Eine groteske Szene: Der Soldat reichte Reible den Zettel zur
Unterschrift, und der unterschrieb ihn tatsächlich. Schmitz nahm das
Blatt Papier, grüßte militärisch, begab sich zur Theke, trank einen
Schnaps und verließ, angerempelt von Uniformierten, den Saal Schatorjé.
Auf der Straße folgten ihm mehrere Leute, die er bald abschütteln
konnte.
Am nächsten Morgen erschienen zwei Gestapo-Leute im Priesterhaus und
verlangten von Pastor Holtmann die Herausgabe des Zettels. Holtmann, der
längst informiert war, sagte wahrheitsgemäß, er habe den Zettel nicht.
Aber er besorgte ihn sich sofort.
Der Pastor suchte Jakob Schmitz in dessen Wohnung auf, bat um das
Dokument und brachte es am selben Tag zum Generalvikariat in Münster.
Von dort wurden die vier jungen Männer, die in Kevelaer nach dem Angriff
auf den Bischof den Saal verlassen hatten, gefragt, ob sie sich als
Zeugen in einem Prozess zur Verfügung stellen würden.

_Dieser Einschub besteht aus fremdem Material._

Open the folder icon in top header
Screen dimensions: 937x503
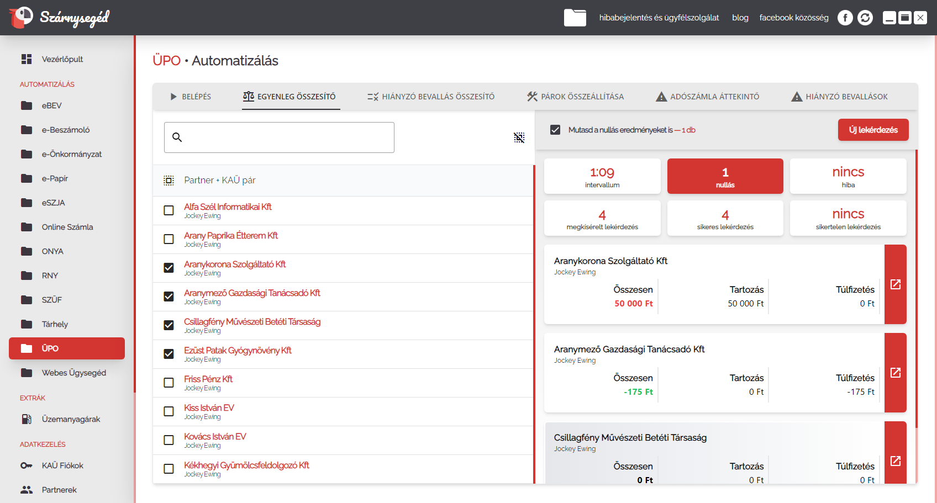(x=575, y=18)
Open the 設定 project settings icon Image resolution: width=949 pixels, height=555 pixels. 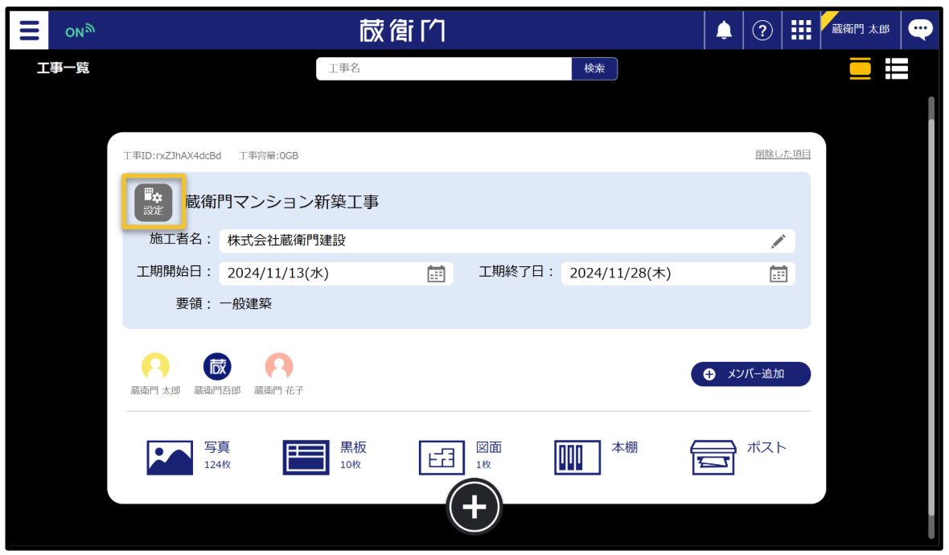click(154, 202)

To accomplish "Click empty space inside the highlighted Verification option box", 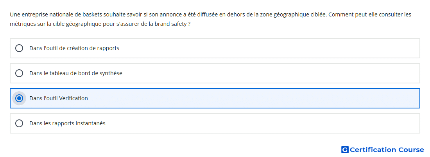I will [x=247, y=98].
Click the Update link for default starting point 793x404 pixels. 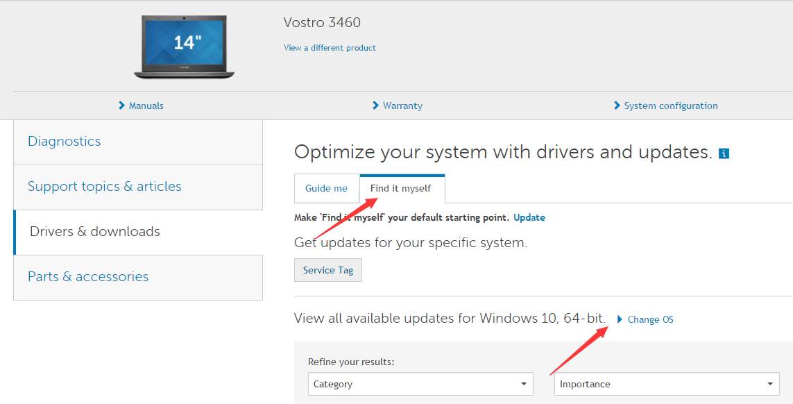[529, 217]
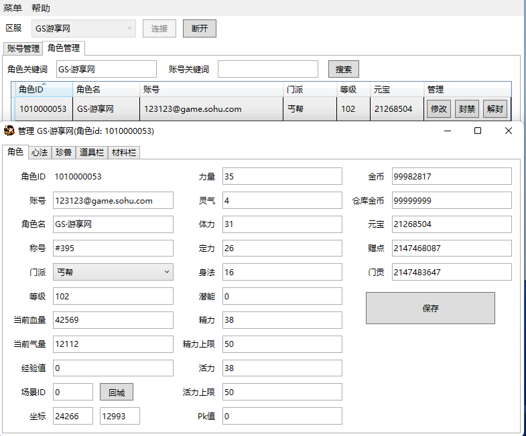Go to the 材料栏 tab
526x436 pixels.
pyautogui.click(x=123, y=153)
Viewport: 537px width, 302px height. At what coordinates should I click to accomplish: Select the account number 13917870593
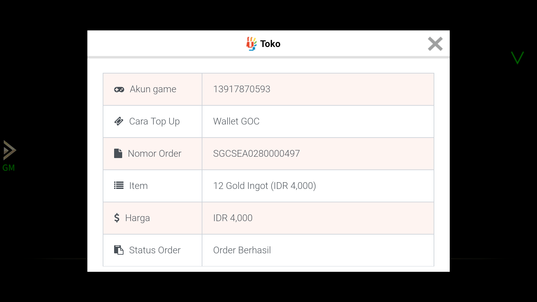click(242, 89)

Sie sagten zu, wie den Akten zu entnehmen ist. Ihre Hoffnung, dass
andere im Saal ihrem Beispiel folgen würden, erfüllte sich nicht. Ludwig
Bergmann, Josef Heckens und Peter Heckens, aktive Mitarbeiter der
Katholischen Jugendbewegung, blieben aber nicht ganz allein. Der junge
Mann, der spontan aufgestanden war und ebenfalls den Saal verlassen
hatte, war Leo Feddema, ein junger Niederländer aus Weeze. Von Jakob
Schmitz, dem Kolpingsohn in Uniform, wussten sie zu diesem Zeitpunkt
nichts. Beide Aktionen liefen getrennt und wurden erst im Strafverfahren
zu einer gemeinsamen Sache - mit Jakob Schmitz als dem „Inhaber“ des
Dokuments und den vier jungen Männern als Augen- und Ohrenzeugen. Dass
auch dieses Verfahren ergebnislos blieb, sei noch angemerkt, ebenso die
gute Nachricht, dass keiner der mutigen jungen Männer später behelligt
wurde.
Der Heimatkalender von 1982 hat allerdings festgehalten, dass Ludwig
Bergmann damals vor versammelter HJ-Mannschaft (Hitlerjugend) wie folgt
abgekanzelt wurde: "Der darf in unserem Staat nicht die Uni besuchen;
der kann Schuhmacher werden!" Daraufhin wurde er aus der HJ ausgestoßen.
Einer Vorladung zum Parteigericht in Geldern entzog er sich durch
Vorlage eines Gesundheitsattestes. Obwohl er bei der Musterung als nicht
kriegsdienstverwendungsfähig eingestuft worden war, wurde er kurzfristig
eingezogen und befand sich in weniger als acht Wochen an der Ostfront.
Nach einer schweren Kopfverwundung wurde er aus der Wehrmacht entlassen.
Nunmehr wagte man es nicht mehr, seinem Studium etwas in den Weg zu
legen.
Promoviert wurde er mit dem Thema "Wallfahrtsorte und
Wallfahrtsbrauchtum am unteren Niederrhein" 1949. Später arbeitete er
als Studiendirektor am Gymnasium Thomaeum zu Kempen.
Die Folgen der Kriegsverletzung bestimmten sein Leben. Am Einschusskanal
des Granatsplitters bildete sich ein Gehirntumor, der ihn nach langer,
schwerer Krankheit 1984 zu Hause sterben ließ.